When runners hit a wall in the marathon the most common cause is glycogen depletion. Glycogen is fuel derived from the carbohydrates we eat and only a limited amount can be stored in the body in both the liver and muscles.
Most runners have enough storage to last a half marathon, but the marathon is another beast. With this distance correctly pacing yourself is essential - if you start even slightly too fast you risk depleting your glycogen stores. The importance of proper pacing cannot be overemphasized. That said another key point when racing the marathon is the importance of fueling yourself while you run. This is absolutely necessary so you do not deplete your glycogen supply.
While there are no set rules in marathon nutrition and hydration, the following 7 tips have been helpful to me and many a runner tackling 26.2.

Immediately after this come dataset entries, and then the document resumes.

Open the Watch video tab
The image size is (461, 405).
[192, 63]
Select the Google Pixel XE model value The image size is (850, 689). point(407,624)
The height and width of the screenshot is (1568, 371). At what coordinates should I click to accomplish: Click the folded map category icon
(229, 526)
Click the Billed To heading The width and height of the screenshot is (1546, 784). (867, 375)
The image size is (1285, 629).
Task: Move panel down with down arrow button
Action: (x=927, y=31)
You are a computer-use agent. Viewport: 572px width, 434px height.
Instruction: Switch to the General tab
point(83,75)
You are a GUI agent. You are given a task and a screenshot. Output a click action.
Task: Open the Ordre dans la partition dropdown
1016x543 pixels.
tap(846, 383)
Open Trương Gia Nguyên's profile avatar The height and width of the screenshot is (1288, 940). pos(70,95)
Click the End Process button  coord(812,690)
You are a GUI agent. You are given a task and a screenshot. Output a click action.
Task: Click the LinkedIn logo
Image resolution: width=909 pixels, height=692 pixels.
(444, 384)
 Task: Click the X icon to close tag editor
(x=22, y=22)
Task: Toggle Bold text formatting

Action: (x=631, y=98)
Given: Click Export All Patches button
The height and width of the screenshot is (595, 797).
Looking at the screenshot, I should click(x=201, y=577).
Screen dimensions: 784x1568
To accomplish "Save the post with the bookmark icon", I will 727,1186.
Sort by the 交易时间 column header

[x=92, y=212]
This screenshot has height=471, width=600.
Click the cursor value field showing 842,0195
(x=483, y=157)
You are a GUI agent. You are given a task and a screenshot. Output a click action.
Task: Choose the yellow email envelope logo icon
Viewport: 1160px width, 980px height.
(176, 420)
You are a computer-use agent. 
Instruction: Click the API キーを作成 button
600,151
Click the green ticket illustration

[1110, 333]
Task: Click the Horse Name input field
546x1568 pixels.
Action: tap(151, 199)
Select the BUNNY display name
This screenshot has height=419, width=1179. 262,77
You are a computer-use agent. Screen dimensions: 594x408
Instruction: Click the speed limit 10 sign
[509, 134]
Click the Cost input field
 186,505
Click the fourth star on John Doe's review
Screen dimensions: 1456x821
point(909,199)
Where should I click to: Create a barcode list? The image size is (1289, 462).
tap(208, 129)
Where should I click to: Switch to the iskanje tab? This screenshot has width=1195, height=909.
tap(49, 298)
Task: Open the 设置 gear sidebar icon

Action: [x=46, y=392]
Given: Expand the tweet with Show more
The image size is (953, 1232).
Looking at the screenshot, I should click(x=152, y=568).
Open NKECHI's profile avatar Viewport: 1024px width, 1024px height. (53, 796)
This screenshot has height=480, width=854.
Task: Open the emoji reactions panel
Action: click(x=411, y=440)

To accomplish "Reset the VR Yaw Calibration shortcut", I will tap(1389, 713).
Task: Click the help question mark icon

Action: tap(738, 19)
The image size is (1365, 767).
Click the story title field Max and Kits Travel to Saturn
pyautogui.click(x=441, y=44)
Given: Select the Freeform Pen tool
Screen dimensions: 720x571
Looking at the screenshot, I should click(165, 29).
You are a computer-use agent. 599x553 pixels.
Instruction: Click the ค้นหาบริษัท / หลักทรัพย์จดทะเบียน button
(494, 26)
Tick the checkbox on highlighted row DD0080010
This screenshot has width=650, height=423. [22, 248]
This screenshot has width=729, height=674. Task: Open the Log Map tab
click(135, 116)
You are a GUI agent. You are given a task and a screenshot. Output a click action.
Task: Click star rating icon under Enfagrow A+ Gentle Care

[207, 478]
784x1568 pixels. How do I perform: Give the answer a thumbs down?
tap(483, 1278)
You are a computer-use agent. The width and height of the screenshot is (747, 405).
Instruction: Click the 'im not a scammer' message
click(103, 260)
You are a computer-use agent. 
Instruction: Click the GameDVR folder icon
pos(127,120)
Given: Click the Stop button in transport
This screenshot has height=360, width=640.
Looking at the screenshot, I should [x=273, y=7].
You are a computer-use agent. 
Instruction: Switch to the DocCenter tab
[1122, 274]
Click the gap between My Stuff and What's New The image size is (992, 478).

- Hydrate every 5 kilometers of your long runs with 4-5 ounces of fluids. Fuel type will differ per runner - some prefer plain water if they’re ingesting gels or shot blocks every 45 minutes. Others opt for a water/electrolyte mixture, in addition to gels or shot blocks. They key to finding the right type of fuel is by experimenting. Try different things until you find what makes you feel best and doesn’t upset your stomach. Running stores such as Jack Rabbit a great resource for fuel items.
- Create a nutrition plan. Just because you’re training for a marathon does not mean you can sign up for a permanent seat at the all you can eat buffet. If you want to run your best you need to consider the quality of what you’re eating. Increase the amount of vegetables, fruits, nuts, lean meats and dairy you’re consuming WHILE decreasing sweets, fatty meats and fried food. You’ll be amazed at how much this will help you.
- Carbs versus protein. There are many schools of thought as to what the best ratio for these two nutrients is, however my typical rule of thumb is that if you’re training 7 days a week 60-70% of your intake should be carbohydrates, 20-30% protein and 10% fat.
- Consume approximately 8 glasses of water per day.
- Nutrition the week before the race is integral to performing well. 70-percent of your diet should be carbohydrates. This may seem odd as your training is decreasing due to tapering, but it’s important to fuel properly. However, ensure that you’re not overeating. You don’t want to feel bloated the night before your race.
- Race-day morning eat a small meal 2 hours before the start of your warmup. Do not try ANYTHING that you are not used to eating.
- When fueling during the race, never miss or skip a fuel stop. Even if you’re not feeling thirsty. In doing so you will most likely pay later in the race. Stick with the fuel plan you’ve been consistently using during your training.